* EXERCISE BRIEF:
Swap "Tap" for "Click" in the entries, starting with the line that contains "Given: Tap essentials.signs.use.gamemode" and going on through the line that contains "Looking at the", and give only those lines with everything else unchanged. Leave the pictures out of your answer.

* EXERCISE MATERIALS:

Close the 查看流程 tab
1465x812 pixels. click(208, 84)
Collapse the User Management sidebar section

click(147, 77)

--

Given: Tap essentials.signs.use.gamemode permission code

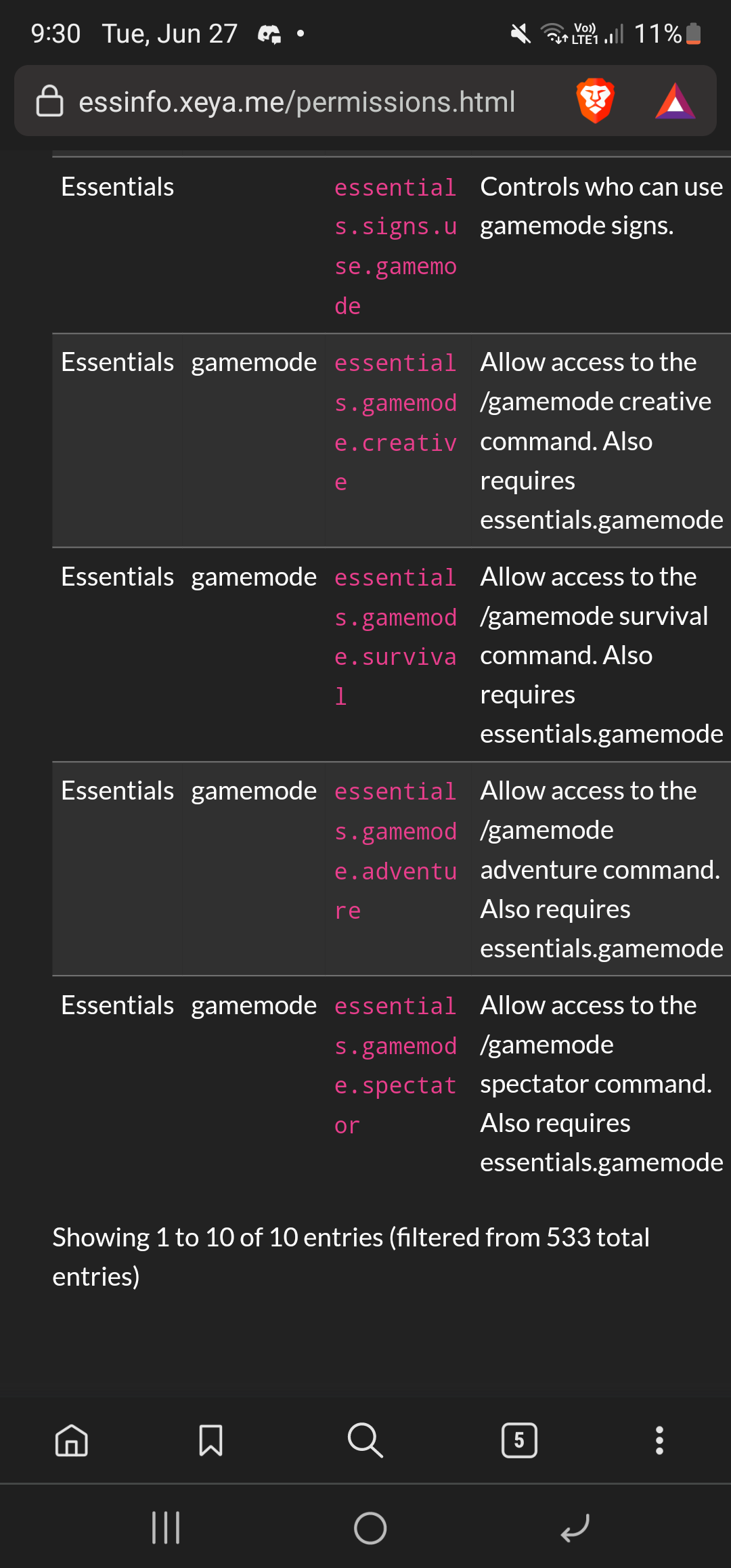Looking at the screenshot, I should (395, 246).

* TASK OUTPUT:
Given: Click essentials.signs.use.gamemode permission code

Looking at the screenshot, I should (395, 246).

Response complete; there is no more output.